Com o claro objetivo de comprovar a séria denúncia que fez, o vereador questionou a publicação das “250 portarias de nomeações dos cargos comissionados. Em qual jornal foi publicado? No jornal Folha da Terra (órgão oficial do município) não foi”. Ele disse também que “esta Casa está fazendo a função dela, que é fiscalizar as licitações. O município economizou R$ 350 mil reais e acabou aquela farra de licitação entre as mesmas empresas. É por isso que esta Lei incomoda”, disparou Humberto. “Eu estou fazendo uma denúncia, quero ver se o prefeito tem peito para me processar!”, desafiou.

Outras denúncias

Lembrando a queda de braço que aconteceu entre os representantes do Executivo e do Legislativo, que disputaram as últimas eleições (José Luiz Mandiocão e Reis), o vereador Humberto Belgues disse que “há alguns meses atrás diziam que eu estava contra o prefeito. Mas a verdade é que eu sou contra a qualquer administrador que deixa de pagar o hospital para pagar a empresa que recolhe o lixo da cidade. O que é mais importante? Por que não pagou um mês para cada um?”, questionou.
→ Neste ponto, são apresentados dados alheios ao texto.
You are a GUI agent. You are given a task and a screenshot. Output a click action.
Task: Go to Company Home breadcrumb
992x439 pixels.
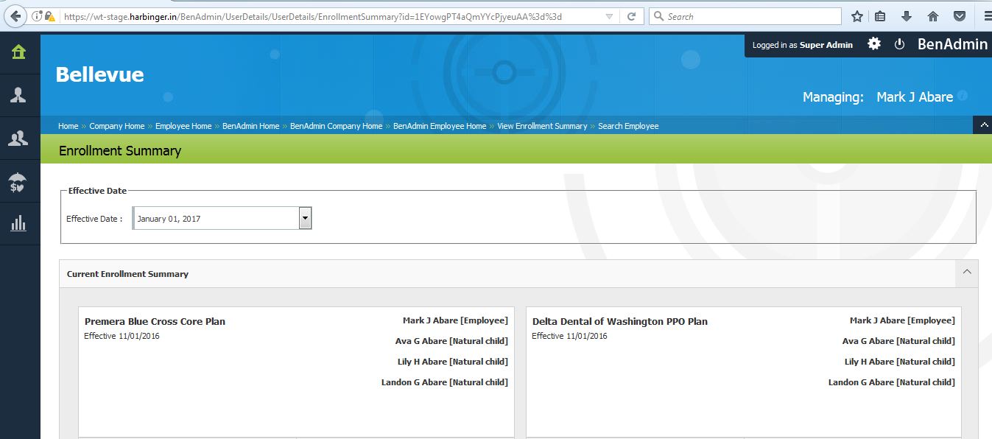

As denuncias do vereador não param por aí. Segundo ele, a Lei de Publicidade é de suma importância porque vale tanto para o Executivo como para o Legislativo. O parlamentar acredita que o projeto incomoda tanto o Executivo, “que no texto do veto, o prefeito diz que pretende fiscalizar a Câmara. Como se não bastasse construir uma estrada que liga o nada a lugar nenhum, uma escola que não fica pronta, o Ensino Municipal de Ensino Supletivo (Emes), que está caindo, e ele quer fiscalizar o Legislativo?”, disparou.

Obras iniciadas sem licitação

O vereador destacou também, que “o Executivo fica incomodado quando nós aprovamos R$ 1,6 milhão para obras em Boa Esperança, e eles querem fazer a obra, que já começou, sem licitação”, frisou. Continuando a série de denúncias, Humberto disse que “quando procurei saber, eu soube que a obra já estava licitada desde o ano passado e era aquela que disseram que a Câmara não queria aprovar, mas havíamos aprovado e até hoje a obra não havia saído”.

Visivelmente transtornado, Humberto Belgues continuou seu discurso afirmando que a obra de Boa Esperança não foi feita, “porque a empreiteira orçou a obra em R$ 1,6 milhão e a obra custa mais de R$ 2,5 milhões. Agora arrumaram um jeito de botar um dinheirinho para cobrir o rombo. Eu quero ver o que vão fazer, é no bairro Recanto dos Cajueiros! Porque antes das eleições foram lá, jogaram pedra brita, passaram máquina, enganaram o povo, botaram plaquinha e a firma deu no pé, porque não recebeu”.

O vereador concluiu falando da importância da Lei de Publicidade, que segundo ele, pode evitar que situações como essas aconteçam. “Dizem que a Lei é redundante, mas a importância primordial dela é o envio do edital antecipado à esta Casa, para que a publicação não seja feita no jornal O Povo. Ficam chateados quando eu digo que fazem publicações no jornal O Povo, mas ainda tem os encartes especiais! É para que situações como essa não voltem a acontecer, que nós aprovamos essa Lei”, finalizou.